Hierarchical Spatiotemporal Feature Fusion Network for Video Saliency Prediction
Yunzuo Zhang (Shijiazhuang Tiedao University); Tian Zhang (Shijiazhuang Tiedao University); Cunyu Wu (Shijiazhuang Tiedao University); Yuxin Zheng (Shijiazhaung Tiedao University)
-
SPS
IEEE Members: $11.00
Non-members: $15.00
Current video saliency prediction methods have made great progress relying on the feature extraction capability of CNN, but there are still many defects in hierarchical feature fusion, limiting the further improvement of accuracy.
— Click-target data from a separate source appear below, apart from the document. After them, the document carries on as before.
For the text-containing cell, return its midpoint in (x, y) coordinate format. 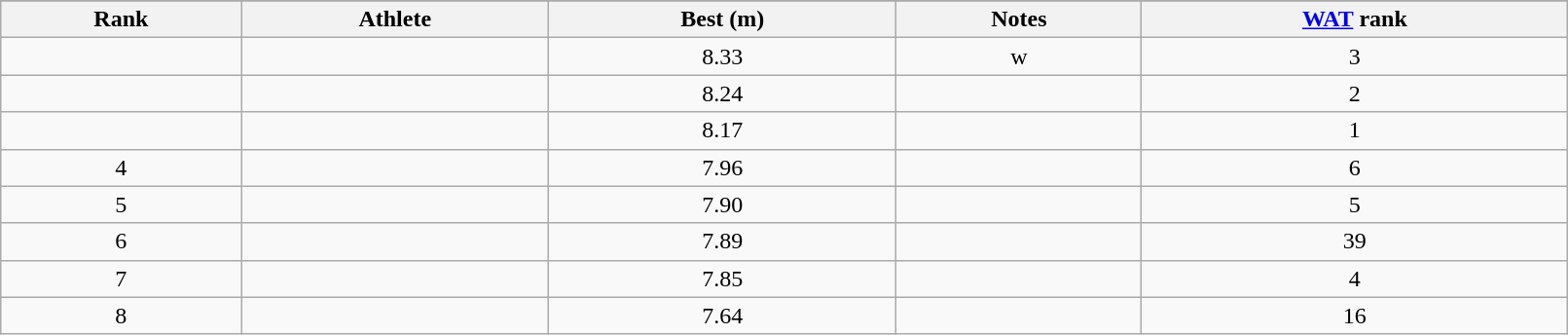
8.17 (722, 130)
7.90 (722, 204)
2 (1355, 93)
39 (1355, 241)
7.64 (722, 315)
7.96 (722, 167)
Athlete (395, 19)
1 (1355, 130)
7 (121, 278)
8 (121, 315)
WAT rank (1355, 19)
7.89 (722, 241)
Best (m) (722, 19)
3 (1355, 56)
7.85 (722, 278)
8.24 (722, 93)
Notes (1019, 19)
Rank (121, 19)
8.33 (722, 56)
16 (1355, 315)
w (1019, 56)
Search for the cell housing the specified text and yield its [x, y] center coordinate. 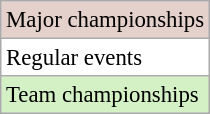
Regular events [106, 58]
Team championships [106, 95]
Major championships [106, 20]
Locate the cell with the specified text and output its (X, Y) center coordinate. 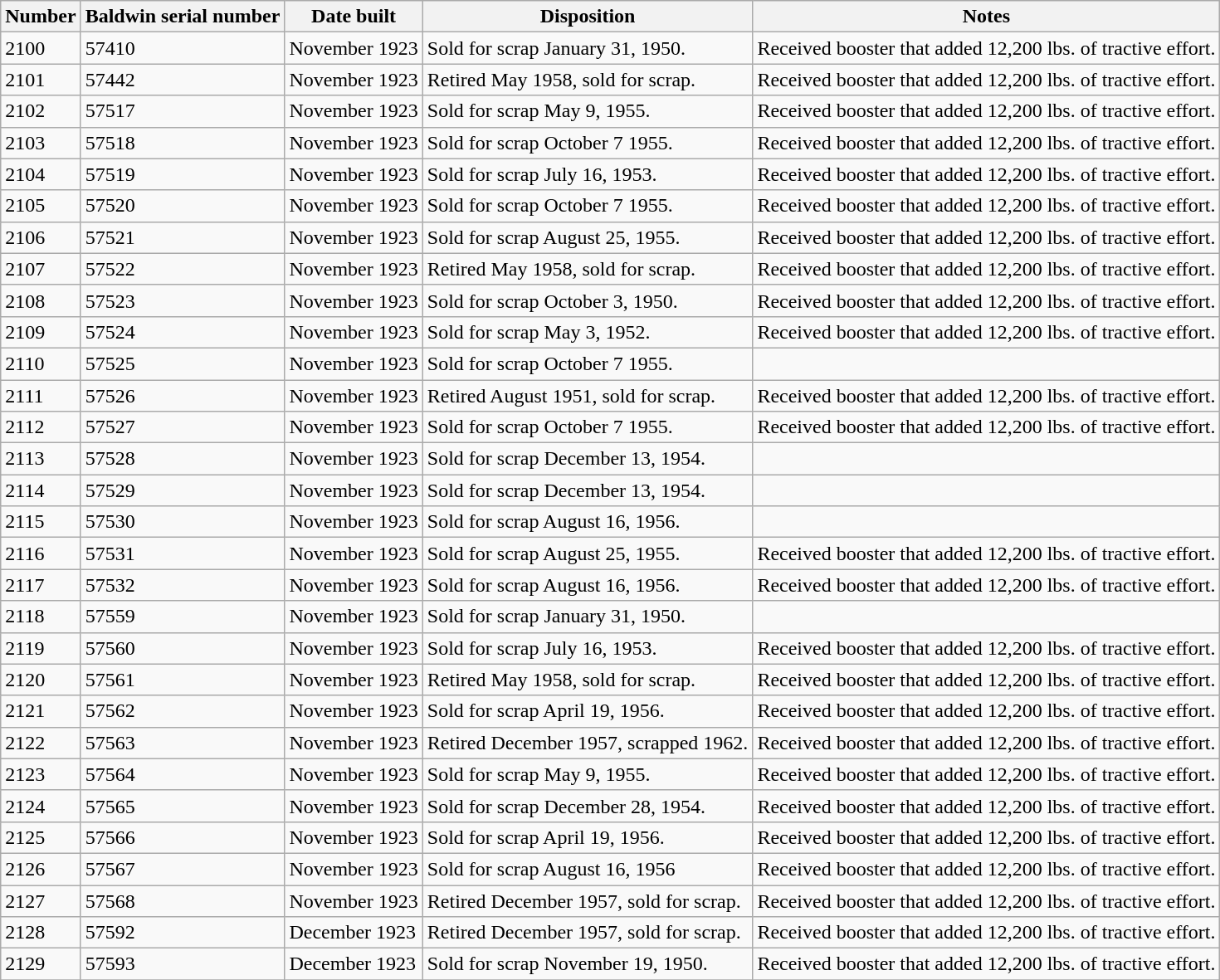
2101 (41, 80)
2117 (41, 585)
2116 (41, 554)
57519 (183, 174)
Sold for scrap November 19, 1950. (588, 964)
2111 (41, 396)
2103 (41, 143)
57525 (183, 364)
2119 (41, 648)
57531 (183, 554)
Notes (986, 17)
2123 (41, 774)
57527 (183, 427)
57564 (183, 774)
Sold for scrap December 28, 1954. (588, 806)
Retired December 1957, scrapped 1962. (588, 743)
57530 (183, 522)
2120 (41, 680)
57532 (183, 585)
2104 (41, 174)
Number (41, 17)
57563 (183, 743)
57524 (183, 332)
2115 (41, 522)
Date built (354, 17)
57522 (183, 269)
2118 (41, 617)
57520 (183, 206)
57518 (183, 143)
57528 (183, 459)
2106 (41, 237)
2114 (41, 490)
2112 (41, 427)
57566 (183, 837)
Baldwin serial number (183, 17)
57568 (183, 900)
2100 (41, 48)
57565 (183, 806)
57526 (183, 396)
2122 (41, 743)
Sold for scrap October 3, 1950. (588, 300)
57410 (183, 48)
2128 (41, 933)
Sold for scrap May 3, 1952. (588, 332)
57517 (183, 111)
2102 (41, 111)
2107 (41, 269)
Disposition (588, 17)
2113 (41, 459)
2109 (41, 332)
Retired August 1951, sold for scrap. (588, 396)
57561 (183, 680)
2110 (41, 364)
2126 (41, 869)
2105 (41, 206)
57523 (183, 300)
57529 (183, 490)
2125 (41, 837)
57562 (183, 711)
57593 (183, 964)
Sold for scrap August 16, 1956 (588, 869)
2121 (41, 711)
57592 (183, 933)
2127 (41, 900)
57560 (183, 648)
2108 (41, 300)
57521 (183, 237)
57559 (183, 617)
2129 (41, 964)
2124 (41, 806)
57567 (183, 869)
57442 (183, 80)
Find where the given text appears and provide that cell's center as (X, Y) coordinate. 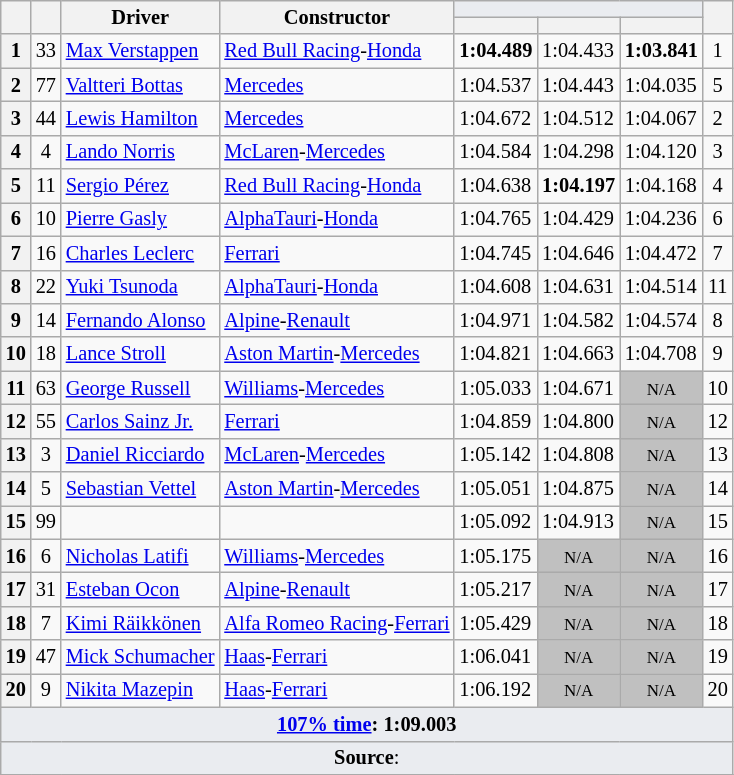
1:04.472 (662, 253)
1:06.041 (496, 657)
1:05.051 (496, 489)
Source: (367, 758)
Nicholas Latifi (140, 556)
1:04.765 (496, 219)
Sergio Pérez (140, 186)
Fernando Alonso (140, 320)
1:04.035 (662, 85)
47 (46, 657)
1:04.236 (662, 219)
1:04.671 (578, 388)
1:04.646 (578, 253)
1:03.841 (662, 51)
1:04.574 (662, 320)
1:04.197 (578, 186)
1:04.913 (578, 522)
1:04.708 (662, 354)
1:04.433 (578, 51)
1:04.800 (578, 421)
1:04.971 (496, 320)
1:04.298 (578, 152)
1:04.582 (578, 320)
Mick Schumacher (140, 657)
Charles Leclerc (140, 253)
1:05.217 (496, 589)
1:04.745 (496, 253)
1:04.489 (496, 51)
1:04.429 (578, 219)
1:05.142 (496, 455)
Carlos Sainz Jr. (140, 421)
1:04.168 (662, 186)
Nikita Mazepin (140, 690)
1:04.584 (496, 152)
1:04.514 (662, 287)
Driver (140, 17)
31 (46, 589)
63 (46, 388)
1:04.120 (662, 152)
44 (46, 118)
107% time: 1:09.003 (367, 724)
1:05.092 (496, 522)
1:04.638 (496, 186)
1:04.067 (662, 118)
1:04.821 (496, 354)
George Russell (140, 388)
1:05.175 (496, 556)
99 (46, 522)
1:04.663 (578, 354)
1:04.672 (496, 118)
Kimi Räikkönen (140, 623)
33 (46, 51)
1:05.429 (496, 623)
Lance Stroll (140, 354)
Valtteri Bottas (140, 85)
Alfa Romeo Racing-Ferrari (336, 623)
Pierre Gasly (140, 219)
1:04.875 (578, 489)
77 (46, 85)
1:05.033 (496, 388)
1:04.808 (578, 455)
1:04.608 (496, 287)
Constructor (336, 17)
Lando Norris (140, 152)
Esteban Ocon (140, 589)
22 (46, 287)
55 (46, 421)
Yuki Tsunoda (140, 287)
Sebastian Vettel (140, 489)
Lewis Hamilton (140, 118)
1:04.512 (578, 118)
Daniel Ricciardo (140, 455)
1:04.859 (496, 421)
1:06.192 (496, 690)
1:04.631 (578, 287)
Max Verstappen (140, 51)
1:04.537 (496, 85)
1:04.443 (578, 85)
For the text-containing cell, return its midpoint in (x, y) coordinate format. 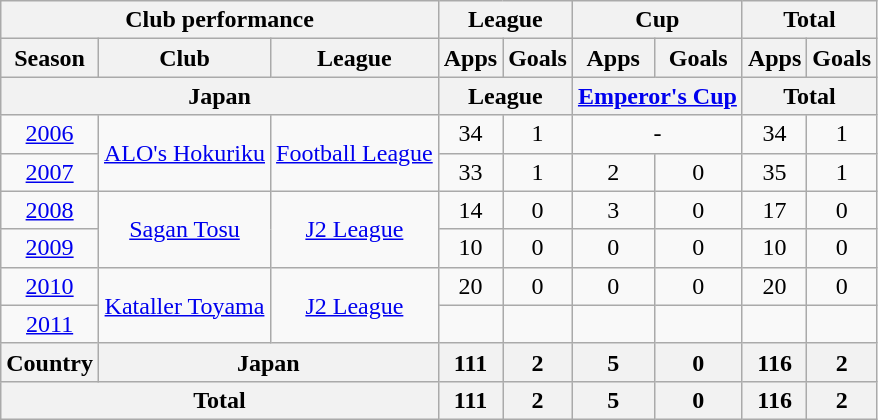
35 (774, 172)
Kataller Toyama (184, 305)
2007 (50, 172)
14 (470, 210)
17 (774, 210)
2009 (50, 248)
Country (50, 362)
Club (184, 58)
ALO's Hokuriku (184, 153)
Sagan Tosu (184, 229)
2010 (50, 286)
2011 (50, 324)
Cup (657, 20)
3 (613, 210)
Club performance (220, 20)
- (657, 134)
33 (470, 172)
Season (50, 58)
2008 (50, 210)
Football League (355, 153)
2006 (50, 134)
Emperor's Cup (657, 96)
Scan for the cell matching the given text and deliver its [x, y] coordinate at center. 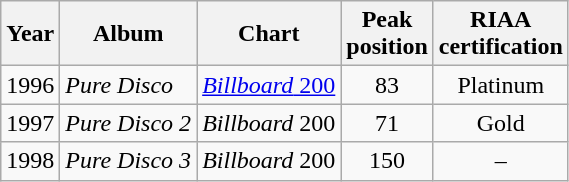
71 [387, 123]
150 [387, 161]
Year [30, 34]
Pure Disco 2 [128, 123]
RIAAcertification [500, 34]
Pure Disco 3 [128, 161]
Chart [269, 34]
Platinum [500, 85]
1998 [30, 161]
83 [387, 85]
Album [128, 34]
Pure Disco [128, 85]
– [500, 161]
1996 [30, 85]
Peakposition [387, 34]
1997 [30, 123]
Gold [500, 123]
Return [X, Y] of the center of cell containing provided text 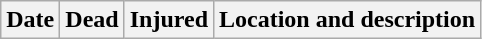
Date [30, 20]
Dead [92, 20]
Injured [168, 20]
Location and description [348, 20]
Scan for the cell matching the given text and deliver its (x, y) coordinate at center. 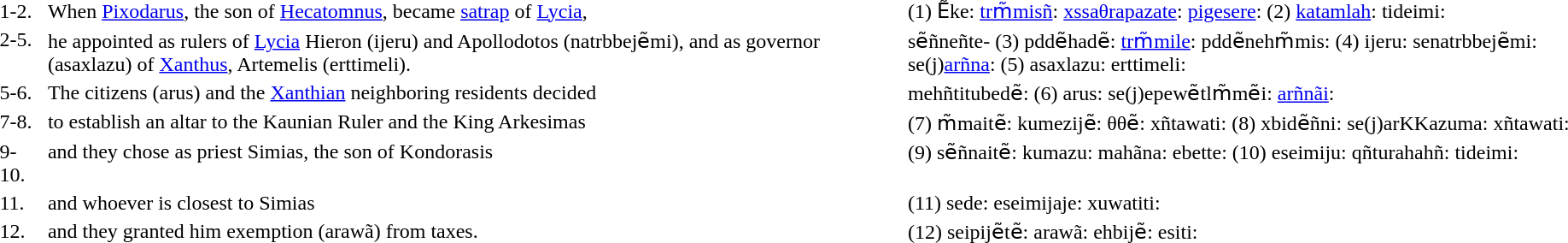
The citizens (arus) and the Xanthian neighboring residents decided (475, 93)
to establish an altar to the Kaunian Ruler and the King Arkesimas (475, 123)
and whoever is closest to Simias (475, 202)
he appointed as rulers of Lycia Hieron (ijeru) and Apollodotos (natrbbejẽmi), and as governor (asaxlazu) of Xanthus, Artemelis (erttimeli). (475, 52)
and they chose as priest Simias, the son of Kondorasis (475, 162)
To address this issue, we propose a 3D convolutional Hierarchical Spatiotemporal Feature Fusion Network (HSFF-Net). Specifically, we propose a Bi-directional Temporal-Spatial Feature Pyramid (BiTSFP), the first application of bi-directional fusion architectures in this field, which adds the flow of shallow location information on the flow of deep semantic information. Then, different from addition and concatenation, we design a Hierarchical Adaptive Fusion (HAF) mechanism that can adaptively learn the fusion weights of adjacent features. Moreover, a Frame-wise Attention (FA) module is introduced to augment the temporal features to be fused. Our model is simple yet effective and can run in real-time. Experimental results on the three video saliency benchmarks demonstrate that the HSFF-Net outperforms existing state-of-the-art methods in accuracy.